Visual Arts Scholar Theaster Gates's Art Basel Exhibition Draws Celebrities

Theaster Gates by Elizabeth Lippman for the New York Times

Well-regarded sculptor and scholar of urban planning, Theaster Gates, professor in Visual Arts at UChicago, excels at discovering art in ordinary objects. His enthusiasm and skill at creating unusual exhibitions drew high-visibility celebrities such as Kanye West, Emma Roberts, and Venus Williams to his Art Basel exhibition “The Black Image Corporation” a Prada-sponsored art installation in Miami this month. Gates is “that rare artist who seems to fill the space between art and ordinary life,” said Miuccia Prada, a fashion icon.

NELC and Oriental Institute Excavation Team Discovers Ancient Urban Villa with Shrine for Ancestor Worship in Egypt

A Near Eastern Languages and Civilizations and Oriental Institute team unearthed a large urban villa at the site of Tell Edfu in southern Egypt dating back to the New Kingdom, about 1500–1450 B.C.E. The excavation includes a large hall containing a rare, well-preserved domestic shrine dedicated to family ancestors. “It has been more than 80 years since such a shrine for the ancestors was discovered in Egypt, and the ones we did have were rarely within an undisturbed context,” said Nadine Moeller, associate professor of Egyptian archaeology in NELC, who leads the Tell Edfu Project excavation with Oriental Institute research associate Gregory Marouard.

Humanities Graduate Student Earns Kudos as a Poet

Emily Jungmin Yoon

Emily Jungmin Yoon has more on her mind than earning her PhD in East Asian Languages and Civilizations. The fourth year UChicago graduate student is an accomplished poet who writes about gender, race, and violence against women, primarily through intertwining the histories of her native Korea and the United States. Her first poetry collection, A Cruelty Special to Our Species (Harper Collins, 2018), is earning rave reviews.

Scholarly Associations for Middle East Studies Laud NELC Researchers for Illuminating Recent and Ancient History

Donald Whitcomb, Orit Bashkin, and Tunc Sen

Scholars in the Department of Near Eastern Languages and Civilizations have discovered and excavated new archaeological sites and uncovered new perspectives about history in the Middle East that brought new understanding about the civilizations, daily life, and religious and scientific practices of the region.
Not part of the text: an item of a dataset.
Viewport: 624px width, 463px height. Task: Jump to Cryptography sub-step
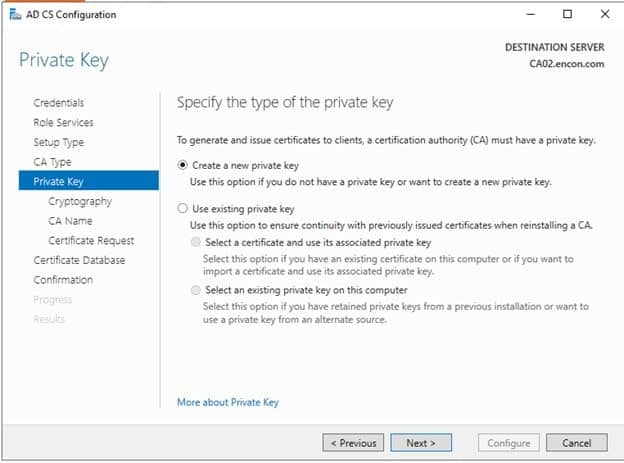[x=80, y=201]
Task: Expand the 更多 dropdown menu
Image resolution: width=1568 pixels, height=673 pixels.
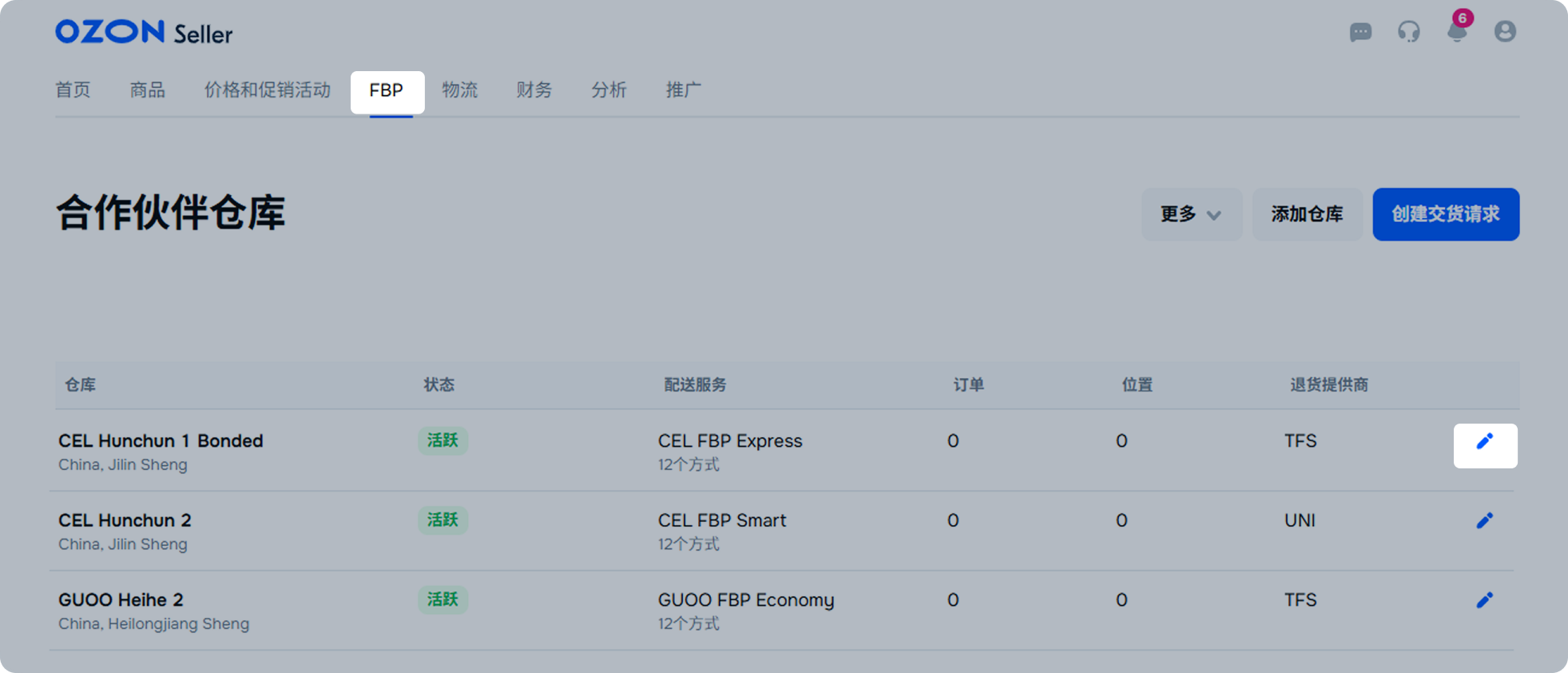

In recognition of their significant contributions to the field, the Middle East Studies Association (MESA) and Middle East Medievalists (MEM) recently honored NELC faculty members Donald Whitcomb and Orit Bashkin, as well as NELC alumnus Ahmet Tunç Şen, MA’10, PhD’16. Whitcomb received the MEM Lifetime Achievement Award for his pivotal fieldwork in historic Islamic archaeology. As the co-winner of MESA’s 2018 Nikki Keddie Book Award for her book Impossible Exodus: Iraqi Jews in Israel (Stanford University Press, 2017), Bashkin explores the difficult transition for Iraqi Jews who migrated to Israel in the 1950s, especially of the women and children. For his 2016 dissertation on “Astrology in the Service of the Empire: Knowledge, Prognostication, and Politics at the Ottoman Court, 1450s–1550s,” Şen received MEM’s Inaugural Dissertation Award.